Just two years after the NAFTA trade agreement was passed , it was a proven mess.
Fourty-six of 52 companies that promised to increase U.S. jobs if NAFTA passed failed so far - (1997)- to follow up on their pledges, according to a report by Public Citizen's Global Trade Watch. Thirteen of 15 U.S. companies that claimed their exports would increas have reported no increase or have seen export business shrink.
William H. Parke, a spokesman for Sears, Roebuck and Co. , said while the trade treaty did not show any net improvement, NAFTA is the right strategy for long term trade between Mexico, the United States and Canada. Eleven years later the flood of Mexican workers to the United States seeking economic survival continues while workers in the USA are losing their homes and most everything else it took a life time to save.
Back then, Xerox anticipated a 25 percent boost in exports - none of this has materialized with Xerox employment shrinking 12 percent in the two years after NAFTA was passed.
T. Craig Carney, president and CEO of Conlan Engineering Co Inc. in Longview Texas expected his company to grow "exponentially" under NAFTA; two years after it was passed, he says the treaty has been no help. Carney said , - Mexico is still not a real fertile place to make the hunting worthwhile.
Sherry Stephens, president of Petroleum Equipment Suppliers Association in Houston, said her 194 member-companies, who rely on international markets for 70 percent of reveneues
said, - We are not negative on NAFTA - still. She said this at a time when the oil and gas industry lost half its work force and nine of top 25 production companies during the prior 15 years. The price for gas eleven years later rocks the earth.
Cavanagh Corp, a Flemington N.J.- based manufacturer of specialty printing inks and coating projected its markets would grown 50 percent under NAFTA. But Vice President Jack Wald said at the time, the company has seen no gain.
Seth Bodner, executive director for National Knitwear and Sportswear Association, said, - I don't know how anyone can say with a straight face that NAFTA was a good deal. Fruit of the Loom during that time, closed six U.S. plants and blamed the decision on cheap competition resulting from NAFTA. Brodner said - " What NAFTA was about was investment protection," and companies were only interested in profits.
Brodner said his small domestic apparel manufacturers can't compete with foreign labor big producers. He said it was not just apparel but it was happening all over.
It's continues today and there has been no massive upheaval. And that may not happen.
Consumers forget they are workers too. For the sake of cheaper prices, they have accepted a lower standard of living as a natural matter of course. They have been sold a bill of goods by both major political parties and there seems to be no way back. A neighbor complains her son can not find a job but still will shop at Wal-Mart to get the best prices and refuses to connect the two situations together.

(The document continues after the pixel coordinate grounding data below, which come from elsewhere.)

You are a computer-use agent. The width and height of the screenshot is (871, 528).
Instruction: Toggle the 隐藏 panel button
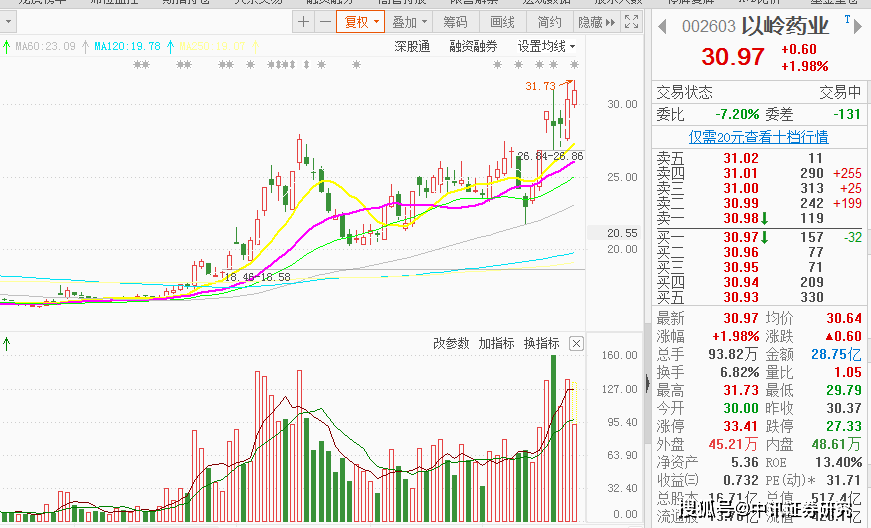pyautogui.click(x=596, y=22)
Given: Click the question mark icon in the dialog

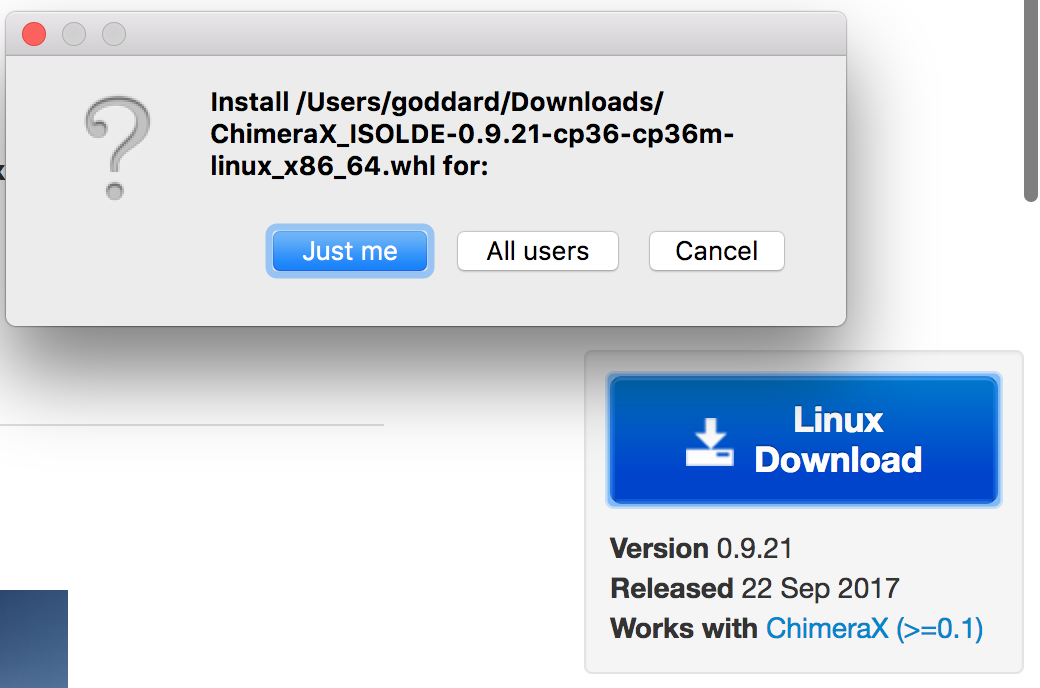Looking at the screenshot, I should [117, 147].
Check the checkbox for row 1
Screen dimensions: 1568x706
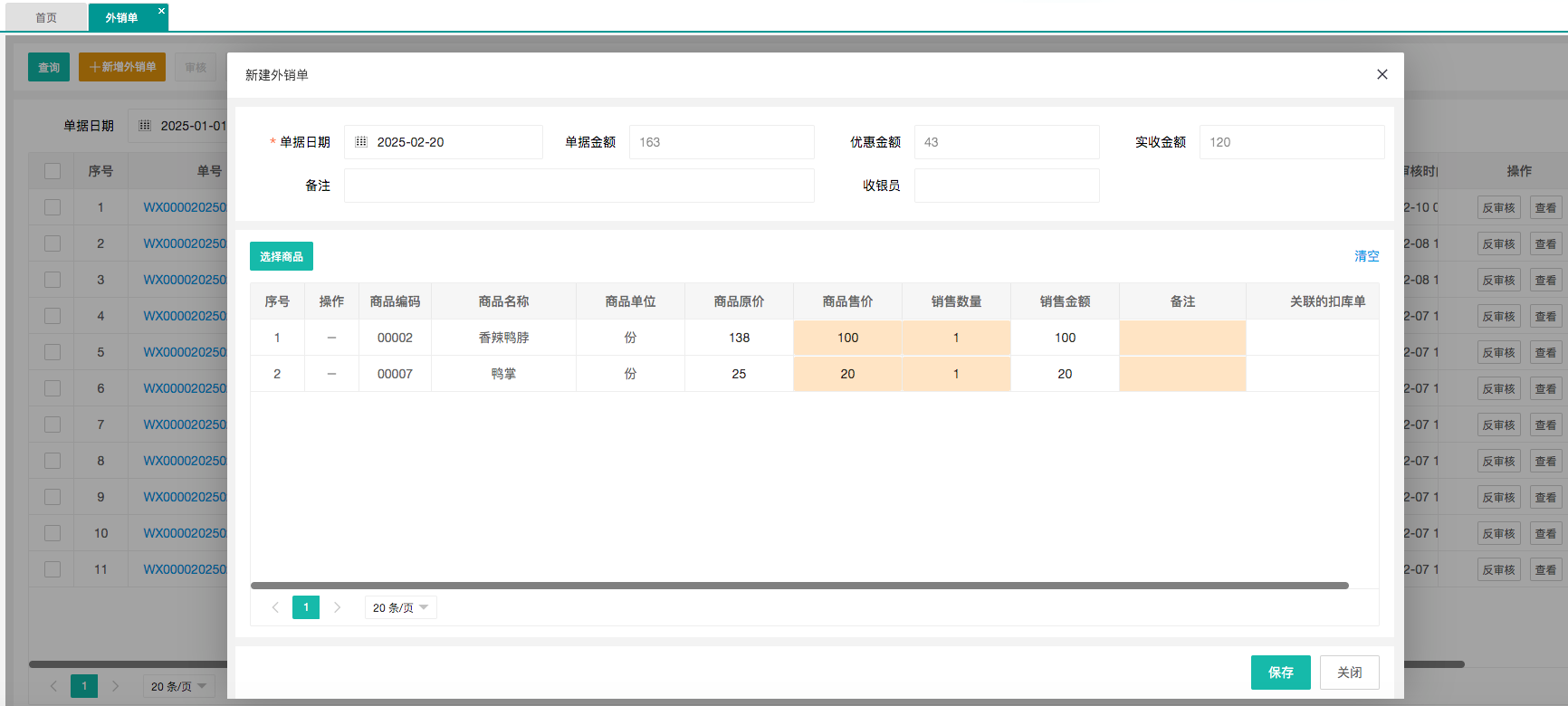point(53,207)
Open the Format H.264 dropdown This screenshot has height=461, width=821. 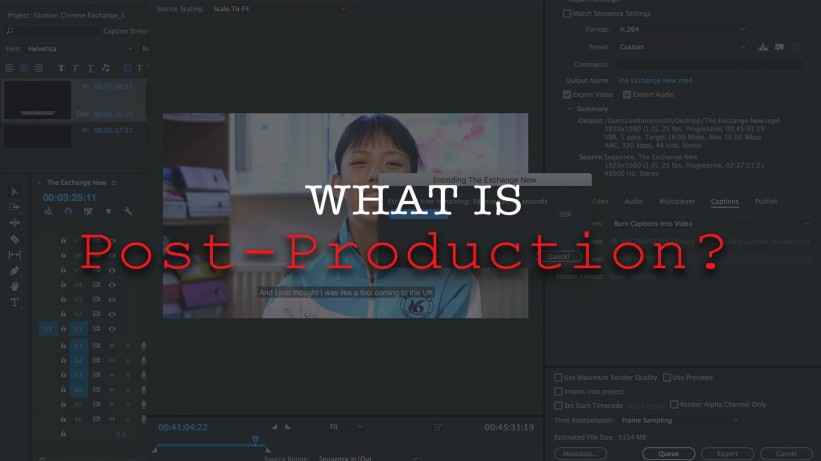pos(680,29)
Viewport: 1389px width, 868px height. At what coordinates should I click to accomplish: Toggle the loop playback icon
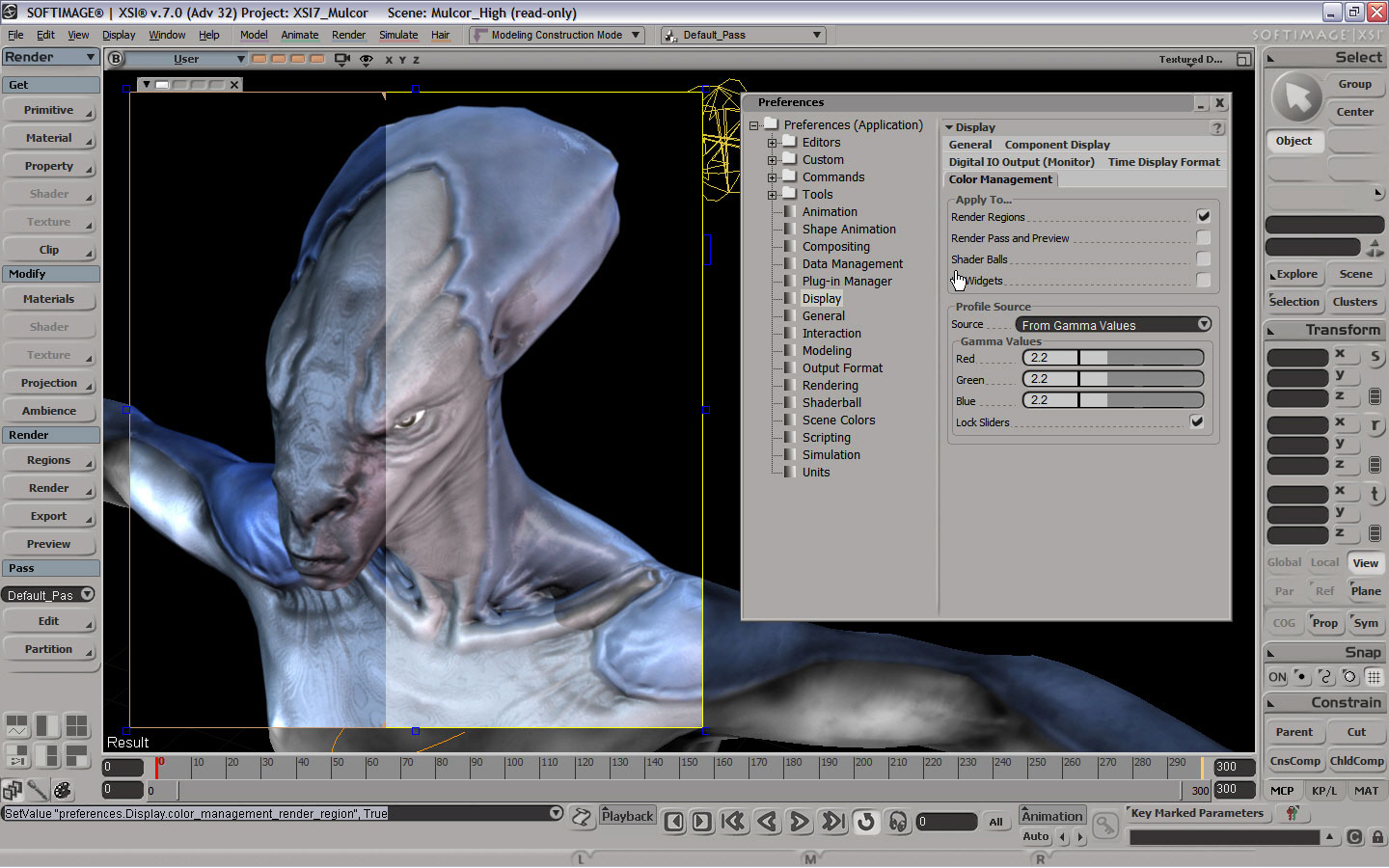point(865,822)
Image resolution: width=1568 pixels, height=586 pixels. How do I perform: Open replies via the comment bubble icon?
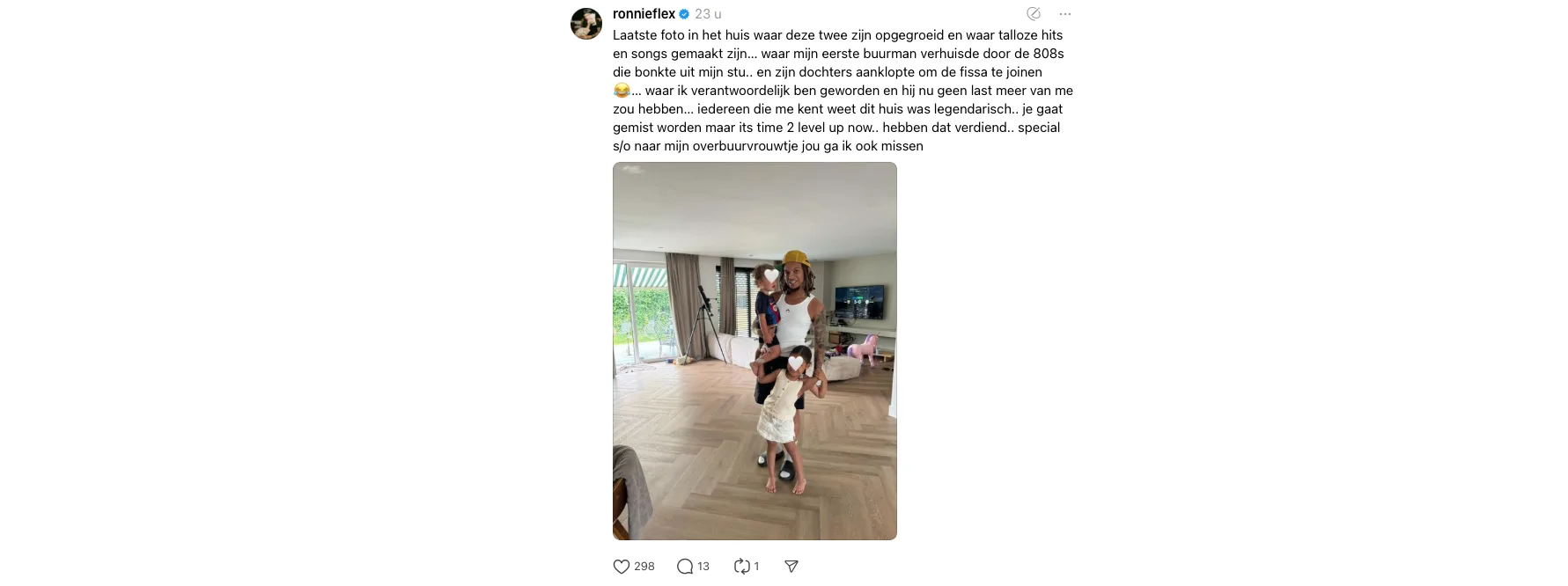685,567
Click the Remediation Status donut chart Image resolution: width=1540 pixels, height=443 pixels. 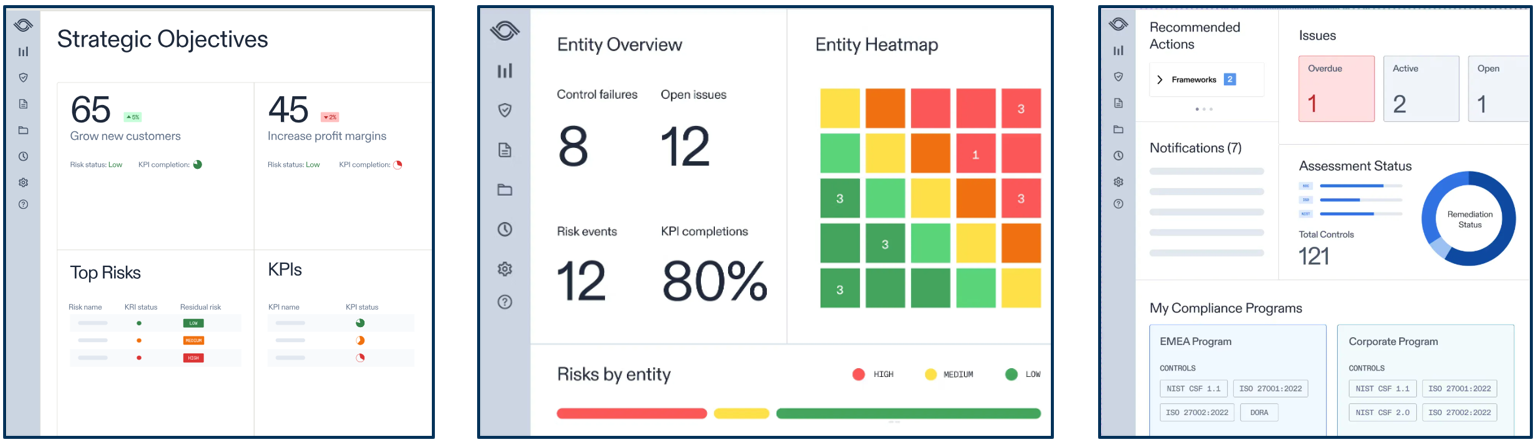point(1468,219)
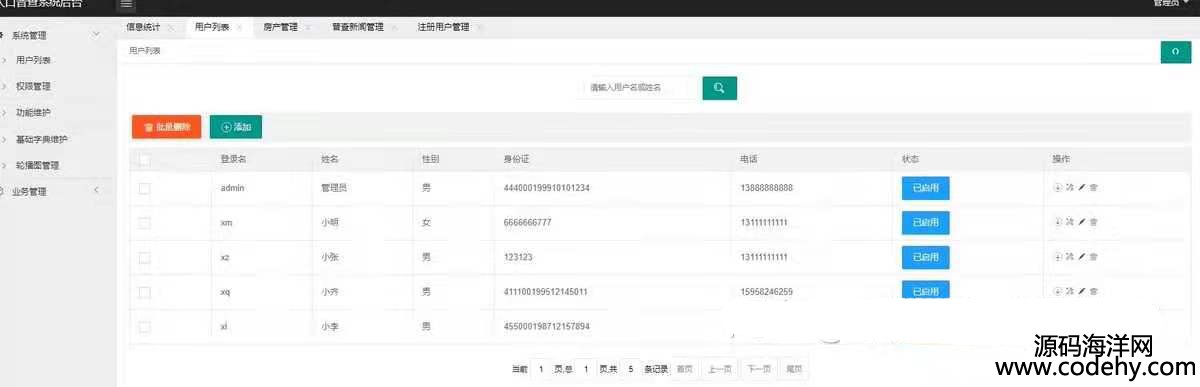Click the green refresh button at top right
Screen dimensions: 1200x387
1176,51
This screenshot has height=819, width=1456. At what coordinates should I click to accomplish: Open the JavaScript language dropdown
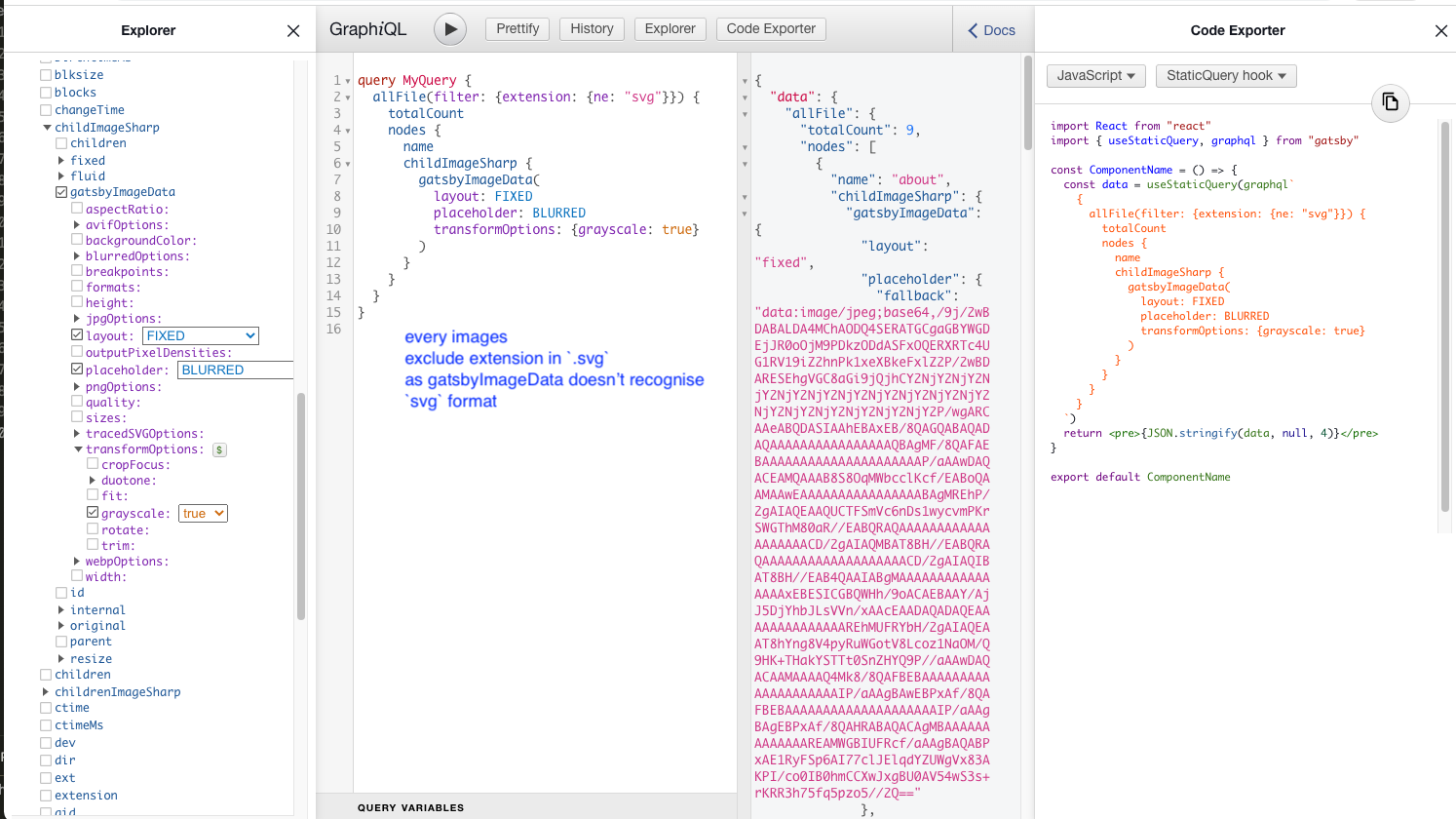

Today, we have our presidential candidates just beginning to mention the problems while the new Fed Chairman Ben Bernanke tells us to buy domestically produced goods with our economic stimulus money to stimulate the economy. Others would call his statement Free Trade heresy. It doesn't matter for there are few places left to buy goods made in the USA. We now need a government economic stimulus money just to survive.
Resource - SBN DC Report 1997
This is from 1997 not 2008. It was a proven failure from the start.
Just two years after the NAFTA trade agreement was passed , it was a proven mess.
Fourty-six of 52 companies that promised to increase U.S. jobs if NAFTA passed failed so far - (1997)- to follow up on their pledges, according to a report by Public Citizen's Global Trade Watch. Thirteen of 15 U.S. companies that claimed their exports would increas have reported no increase or have seen export business shrink.
William H. Parke, a spokesman for Sears, Roebuck and Co. , said while the trade treaty did not show any net improvement, NAFTA is the right strategy for long term trade between Mexico, the United States and Canada. Eleven years later the flood of Mexican workers to the United States seeking economic survival continues while workers in the USA are losing their homes and most everything else it took a life time to save.
Back then, Xerox anticipated a 25 percent boost in exports - none of this has materialized with Xerox employment shrinking 12 percent in the two years after NAFTA was passed.
T. Craig Carney, president and CEO of Conlan Engineering Co Inc. in Longview Texas expected his company to grow "exponentially" under NAFTA; two years after it was passed, he says the treaty has been no help. Carney said , - Mexico is still not a real fertile place to make the hunting worthwhile.
Sherry Stephens, president of Petroleum Equipment Suppliers Association in Houston, said her 194 member-companies, who rely on international markets for 70 percent of reveneues
said, - We are not negative on NAFTA - still. She said this at a time when the oil and gas industry lost half its work force and nine of top 25 production companies during the prior 15 years. The price for gas eleven years later rocks the earth.
Cavanagh Corp, a Flemington N.J.- based manufacturer of specialty printing inks and coating projected its markets would grown 50 percent under NAFTA. But Vice President Jack Wald said at the time, the company has seen no gain.
Seth Bodner, executive director for National Knitwear and Sportswear Association, said, - I don't know how anyone can say with a straight face that NAFTA was a good deal. Fruit of the Loom during that time, closed six U.S. plants and blamed the decision on cheap competition resulting from NAFTA. Brodner said - " What NAFTA was about was investment protection," and companies were only interested in profits.
Brodner said his small domestic apparel manufacturers can't compete with foreign labor big producers. He said it was not just apparel but it was happening all over.
It's continues today and there has been no massive upheaval. And that may not happen.
Consumers forget they are workers too. For the sake of cheaper prices, they have accepted a lower standard of living as a natural matter of course. They have been sold a bill of goods by both major political parties and there seems to be no way back. A neighbor complains her son can not find a job but still will shop at Wal-Mart to get the best prices and refuses to connect the two situations together. Today, we have our presidential candidates just beginning to mention the problems while the new Fed Chairman Ben Bernanke tells us to buy domestically produced goods with our economic stimulus money to stimulate the economy. Others would call his statement Free Trade heresy. It doesn't matter for there are few places left to buy goods made in the USA. We now need a government economic stimulus money just to survive.